地形データを防災計画の参考にする場合は、得られた情報を自治体の防災担当窓口に相談する、または地区の防災訓練・防災マップ作成活動に参加することで、地域特有のリスクを補完できます。

確認項目確認先
洪水・土砂・高潮・津波ハザードハザードマップポータルサイト(国土交通省・国土地理院)
警戒レベル・避難情報の基準気象庁公式ウェブサイト
液状化ハザード各都道府県・市区町村の液状化ハザードマップ
避難場所・避難経路各市区町村のハザードマップ・自治体防災ページ
DEMデータの作成年月国土地理院 基盤地図情報ダウンロードサービス
  • 地形データは避難判断の補強材料であり、最終判断は自治体・気象庁の公式情報に基づく
  • 液状化・地盤強度はDEMでは確認できない。別途液状化ハザードマップを参照する
  • ハザードマップは定期的に更新されるため、常に最新版を確認する習慣をつけるとよい

まとめ

QGISとQuickDEM4JPを使えば、国土地理院の無料標高データから自宅周辺の地形的なリスクを自分で可視化できます。陰影図・傾斜図・段彩図を組み合わせることで、浸水しやすい低地や土砂災害リスクのある急傾斜地を地図上で確認できるようになります。

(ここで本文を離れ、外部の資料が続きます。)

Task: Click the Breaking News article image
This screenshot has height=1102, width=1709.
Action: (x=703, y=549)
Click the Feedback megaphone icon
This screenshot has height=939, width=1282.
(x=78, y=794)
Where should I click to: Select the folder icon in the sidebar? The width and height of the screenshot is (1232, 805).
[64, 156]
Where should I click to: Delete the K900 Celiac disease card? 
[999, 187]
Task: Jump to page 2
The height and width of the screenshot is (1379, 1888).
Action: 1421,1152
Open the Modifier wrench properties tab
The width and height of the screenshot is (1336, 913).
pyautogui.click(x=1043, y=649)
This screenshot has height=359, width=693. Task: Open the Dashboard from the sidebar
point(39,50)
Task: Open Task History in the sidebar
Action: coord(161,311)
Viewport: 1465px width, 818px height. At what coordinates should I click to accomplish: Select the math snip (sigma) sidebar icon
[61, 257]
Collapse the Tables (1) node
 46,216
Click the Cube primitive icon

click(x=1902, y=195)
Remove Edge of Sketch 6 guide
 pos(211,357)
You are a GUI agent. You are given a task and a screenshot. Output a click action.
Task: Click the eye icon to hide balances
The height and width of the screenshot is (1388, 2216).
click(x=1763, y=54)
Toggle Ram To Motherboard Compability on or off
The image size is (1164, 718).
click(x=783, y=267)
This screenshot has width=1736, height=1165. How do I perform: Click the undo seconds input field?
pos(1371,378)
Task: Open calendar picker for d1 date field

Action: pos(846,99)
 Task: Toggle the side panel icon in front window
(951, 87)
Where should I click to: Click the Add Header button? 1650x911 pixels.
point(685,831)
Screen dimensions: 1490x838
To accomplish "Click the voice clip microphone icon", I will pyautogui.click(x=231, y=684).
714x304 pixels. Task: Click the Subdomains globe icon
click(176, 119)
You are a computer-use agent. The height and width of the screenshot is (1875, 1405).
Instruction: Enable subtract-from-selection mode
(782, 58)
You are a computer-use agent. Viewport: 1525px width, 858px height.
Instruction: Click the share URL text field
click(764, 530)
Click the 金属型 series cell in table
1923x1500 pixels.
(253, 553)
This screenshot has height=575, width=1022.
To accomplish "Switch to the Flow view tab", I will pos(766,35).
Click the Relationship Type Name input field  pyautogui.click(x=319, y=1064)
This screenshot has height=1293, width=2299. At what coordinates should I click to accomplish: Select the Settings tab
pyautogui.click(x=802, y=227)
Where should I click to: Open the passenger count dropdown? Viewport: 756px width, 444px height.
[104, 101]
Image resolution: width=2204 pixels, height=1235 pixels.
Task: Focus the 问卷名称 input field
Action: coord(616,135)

まず最初に試すとよい手順は「基盤地図情報ダウンロードサービスに登録して自宅周辺の5mメッシュDEMを取得し、QuickDEM4JPでGeoTIFFに変換してQGISに表示する」という一連の流れです。操作に慣れてきたら、ハザードマップポータルサイトのデータと重ね合わせる応用へ進んでいけます。

地形を把握することは、いざというときに動ける準備につながります。今日のうちに基盤地図情報ダウンロードサービスへのアカウント登録だけでも済ませておくと、次のステップに進みやすくなります。

本記事の内容は、公的機関・メーカー公式情報などの一次情報をもとに整理したものです。実際の避難行動・食品の安全判断・機器の使用可否については、各自治体や公的機関の最新情報を必ずご確認ください。